[Saved data entries]
-------------------------

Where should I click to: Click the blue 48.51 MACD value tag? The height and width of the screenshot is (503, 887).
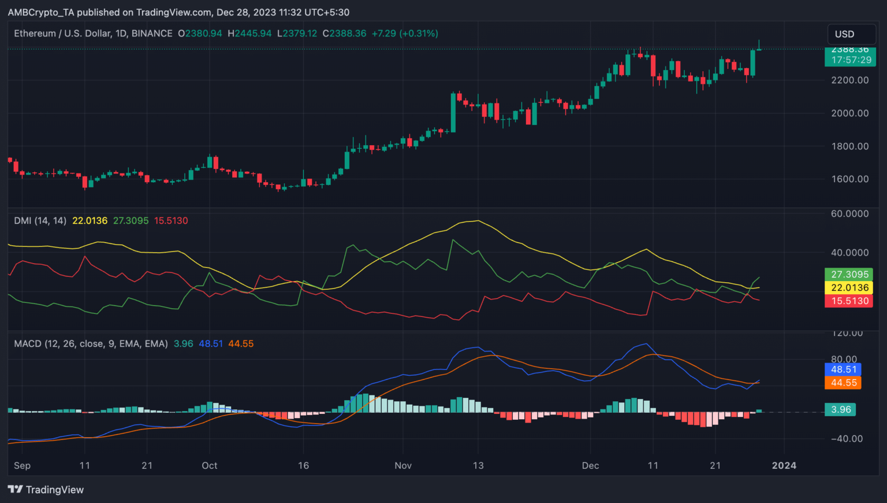pos(843,369)
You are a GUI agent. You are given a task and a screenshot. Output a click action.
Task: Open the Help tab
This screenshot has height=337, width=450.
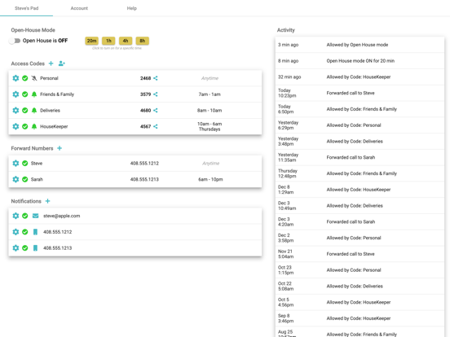point(132,8)
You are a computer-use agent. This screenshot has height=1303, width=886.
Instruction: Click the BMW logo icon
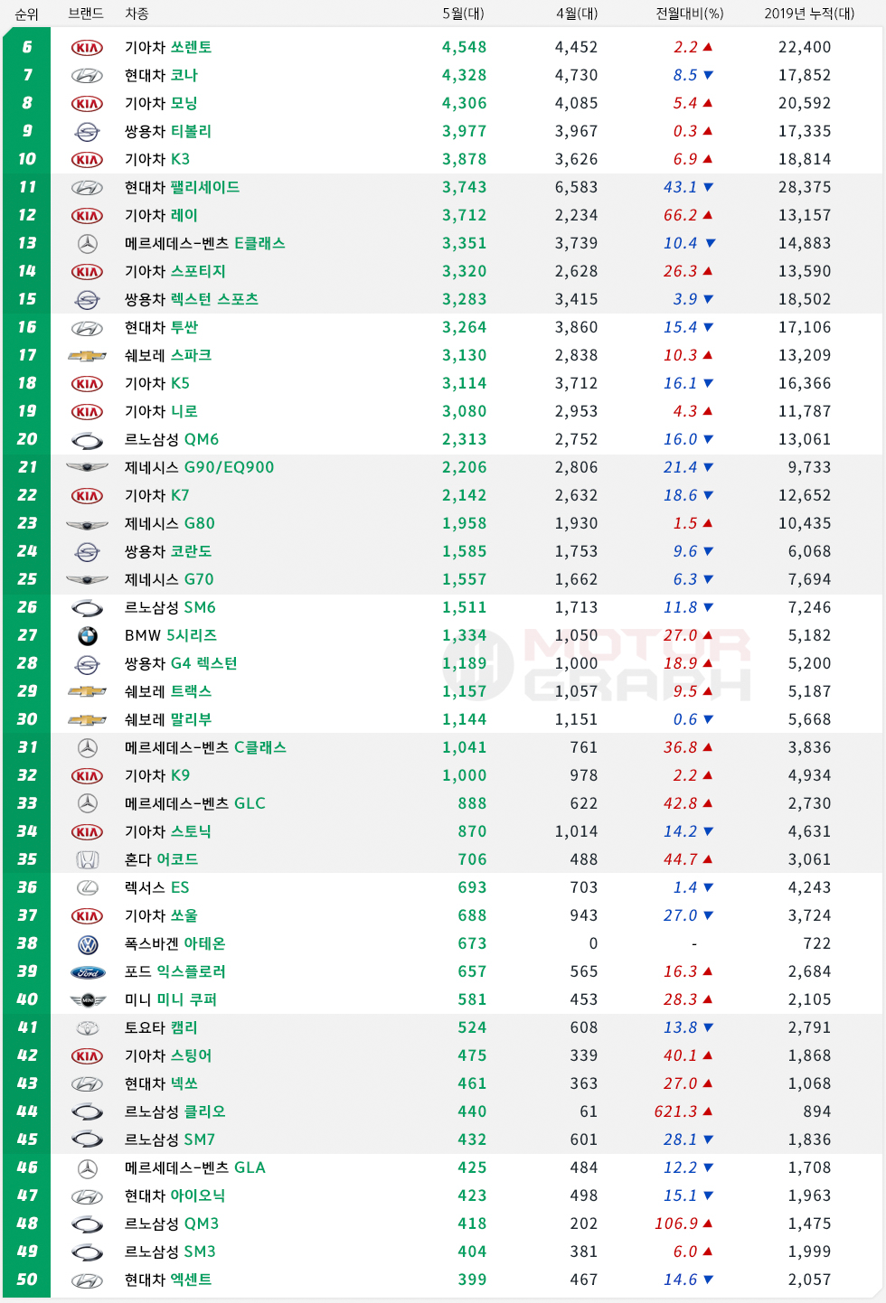pos(88,636)
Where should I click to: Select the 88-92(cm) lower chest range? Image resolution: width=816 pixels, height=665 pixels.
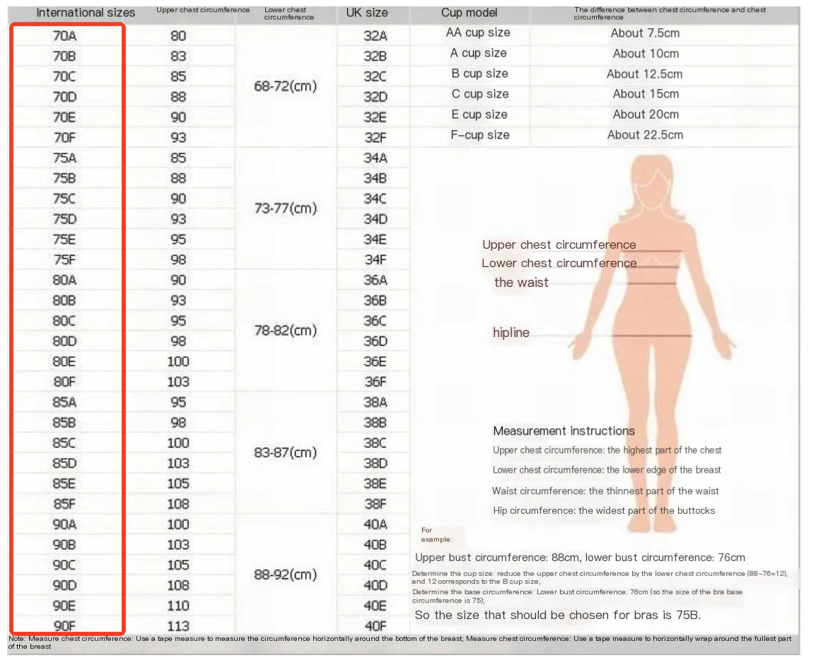tap(285, 575)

-------------------------

Each entry should be transcribed exactly as given, with pictures omitted.

Where should I click to: Click the blue 48.51 MACD value tag? The height and width of the screenshot is (503, 887).
pos(843,369)
You are a GUI agent. You are given a task and a screenshot. Output a click action.
Task: Open the Help tab
This screenshot has height=337, width=450.
point(132,8)
You are a computer-use agent. This screenshot has height=1303, width=886.
Instruction: Click the BMW logo icon
pos(88,636)
Where should I click to: Select the 88-92(cm) lower chest range? Image resolution: width=816 pixels, height=665 pixels.
tap(285, 575)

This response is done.